Because of this, the results of the Hosmer-Lemeshow goodness of fit test may be inconclusive, so we should try the Pulkstenis-Robinson goodness of fit χ² and deviance tests with the pulkrob.chisq() and pulkrob.deviance() functions, respectively. For each function we give the fitted OLR model as the first argument then a vector of names for the categorical variables in the second arguement. In this case the alcohol variable is the only predictor variable that is categorical, so we only should include it in the second arguement.
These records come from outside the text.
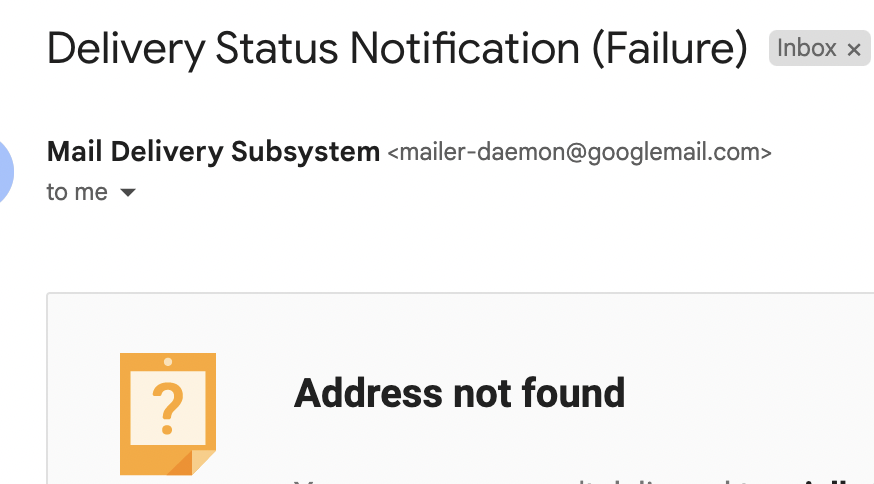Click the question mark symbol inside the note

(x=168, y=406)
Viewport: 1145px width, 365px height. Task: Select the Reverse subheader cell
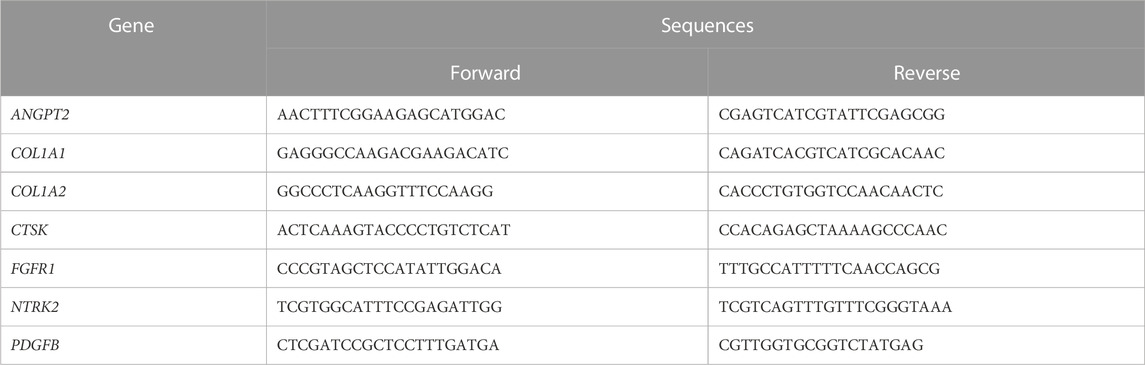926,73
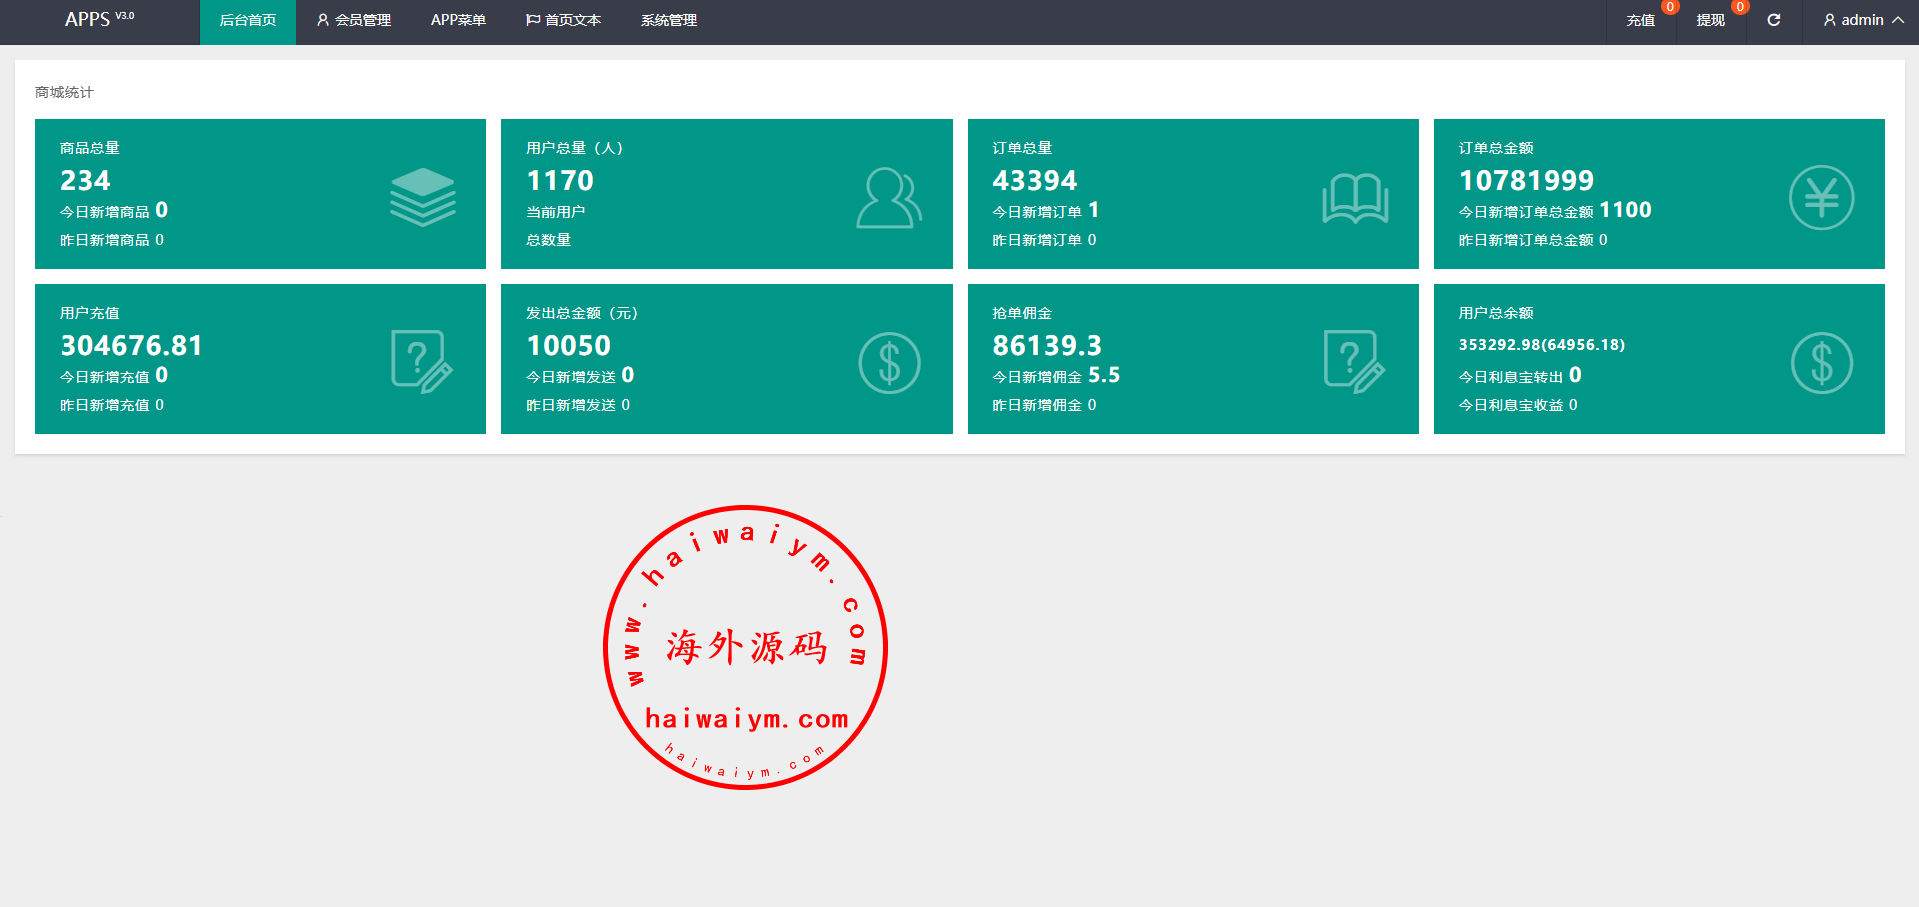1919x907 pixels.
Task: Click the 充值 notification button
Action: [x=1640, y=20]
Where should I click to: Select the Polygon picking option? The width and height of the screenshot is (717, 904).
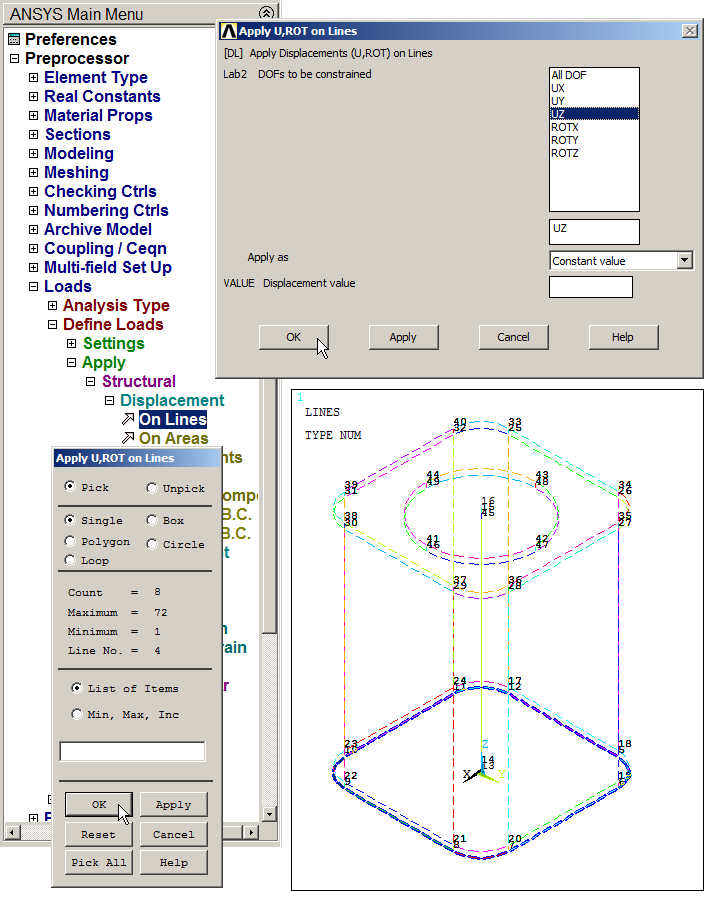click(x=70, y=541)
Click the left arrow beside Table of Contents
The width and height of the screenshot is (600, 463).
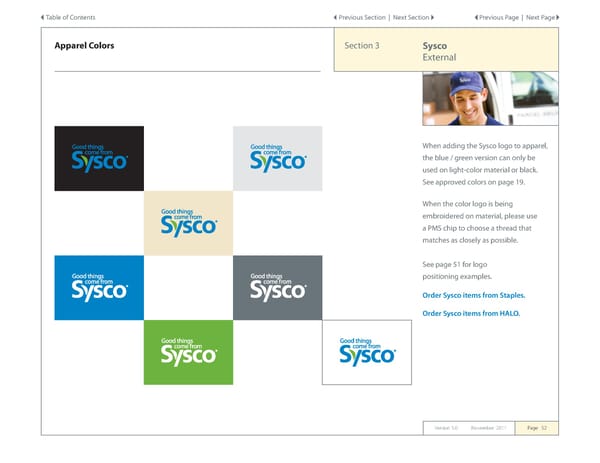point(43,18)
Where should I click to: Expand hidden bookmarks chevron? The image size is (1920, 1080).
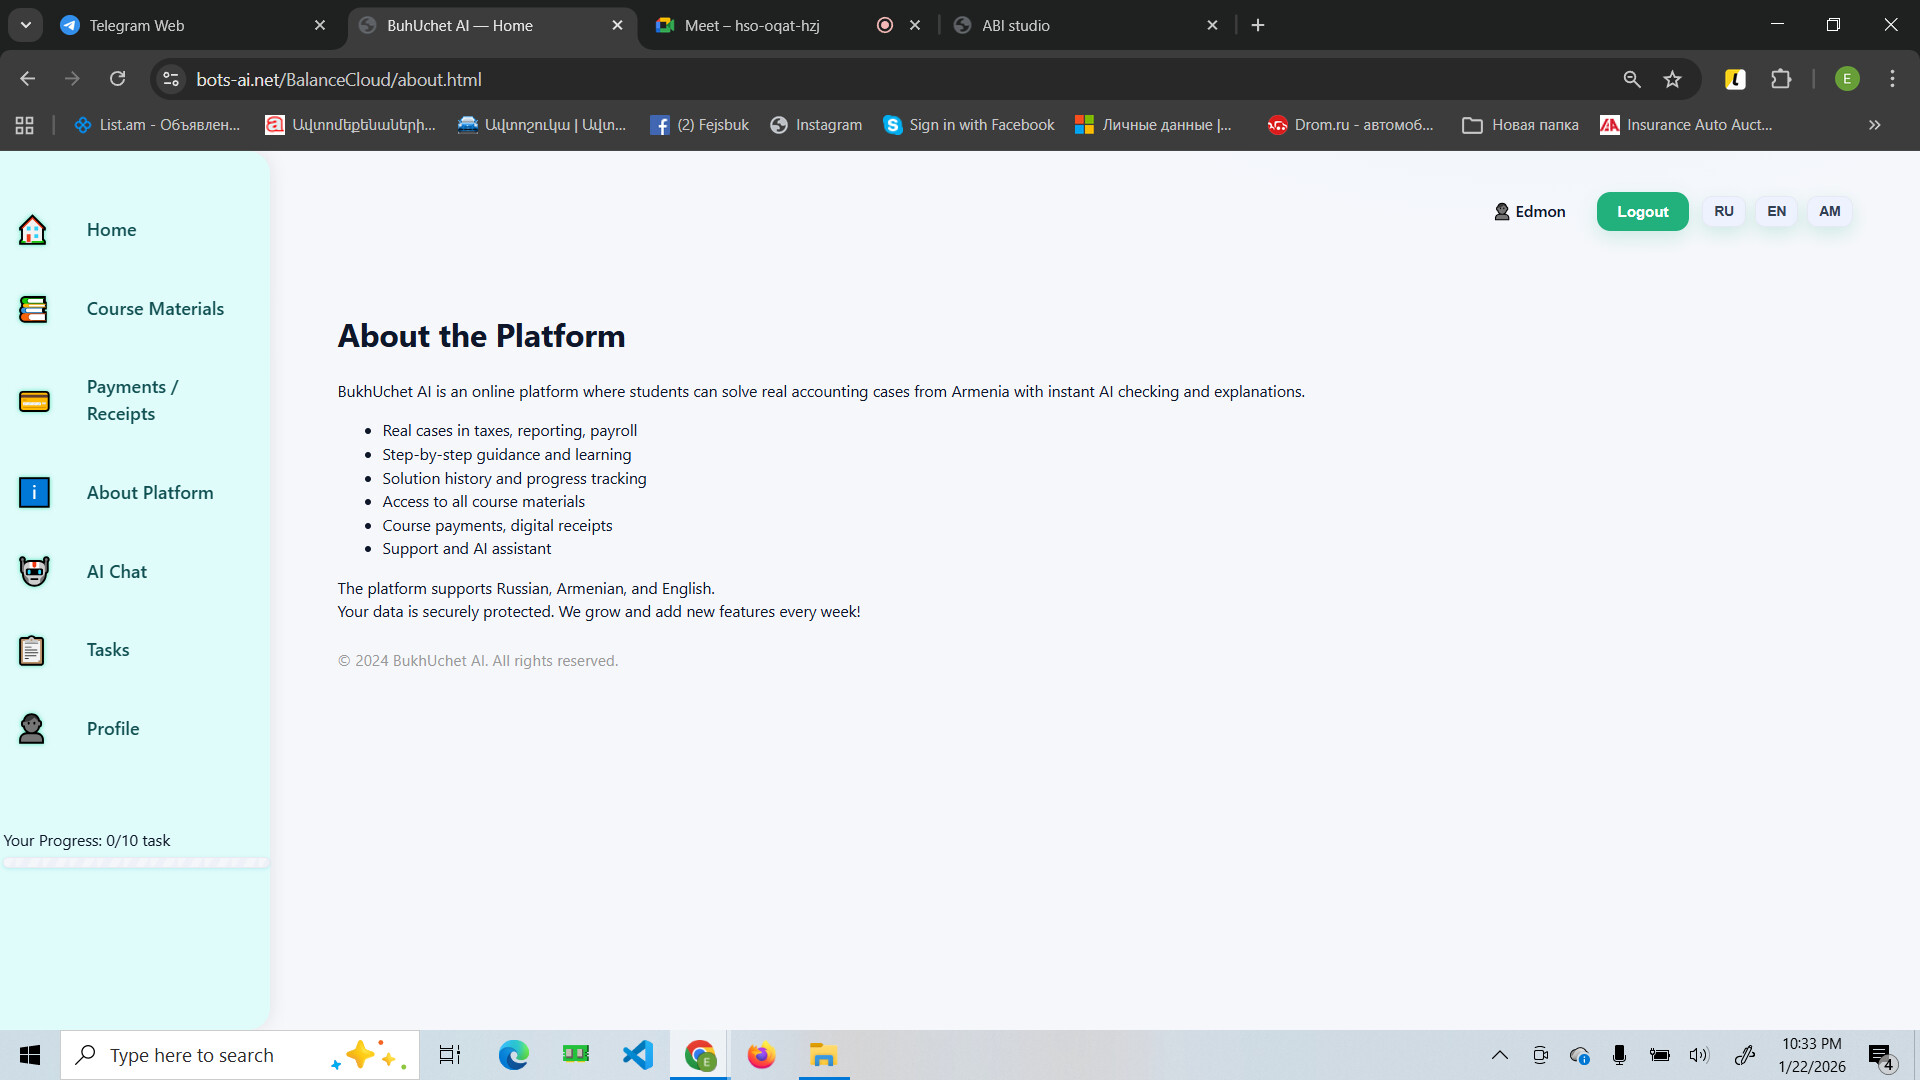(x=1874, y=125)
pulkrob.chisq(fit, c("alcohol"))

## Warning in pulkrob.chisq(fit, c("alcohol")): At least one cell in the expected frequencies table is
## < 1. Chi-square approximation may be incorrect.

## 
##  Pulkstenis-Robinson chi-squared test
## 
## data:  formula:  quality ~ fixed.acidity + volatile.acidity + citric.acid + residual.sugar + formula:      chlorides + free.sulfur.dioxide + total.sulfur.dioxide + formula:      density + pH + sulphates + alcohol
## X-squared = 108.35, df = 33, p-value = 5.937e-10

pulkrob.deviance(fit, c("alcohol"))

## Warning in pulkrob.deviance(fit, c("alcohol")): At least one cell in the expected frequencies table
## is < 1. Chi-square approximation may be incorrect.

## 
##  Pulkstenis-Robinson deviance test
## 
## data:  formula:  quality ~ fixed.acidity + volatile.acidity + citric.acid + residual.sugar + formula:      chlorides + free.sulfur.dioxide + total.sulfur.dioxide + formula:      density + pH + sulphates + alcohol
## Deviance-squared = 75.25, df = 33, p-value = 3.829e-05

As we see from both Pulkstenis-Robinson tests we run into the same issue as the Hosmer-Lemeshow test, in that both are statistically significant with p-values less than 0.05 to indicate that the OLR model does not fit the data well accompanied by warnings to indicate that the χ² distribution-based p-value approximations may be invalid due to small expected values. While these tests also are inconclusive because this assumption is violated, the fact that three of our four goodness of fit tests had issues should give us pause on how well our OLR model fits the data.

If we choose to use the OLR model we can interpret each of the predictor variable coefficients as the log odds of the quality of the wine to change while all other variables are constant, with negative values decreasing and positive values increasing the log odds of that change in quality. Typically the magnitude of the log odds change is not as of much interest to us as the direction of the change, and in these instance we can have a simpler interpretation that as the predictor variable of interest increases then the wine quality is expected to increase (positive coefficient) or decrease (negative coefficient) when the other predictor variables remain constant.

If we instead decide that the OLR model has significant problems with its fit we could instead choose other options. If we want to stick with fitting an OLR model then we could possibly use variable selection methods to determine which variables to include and simplify the model in hoeps for a better fit. Alternatively, if we are more interested in classification and prediction we could employ a number of machine learning methods such as support vector machines or regression trees.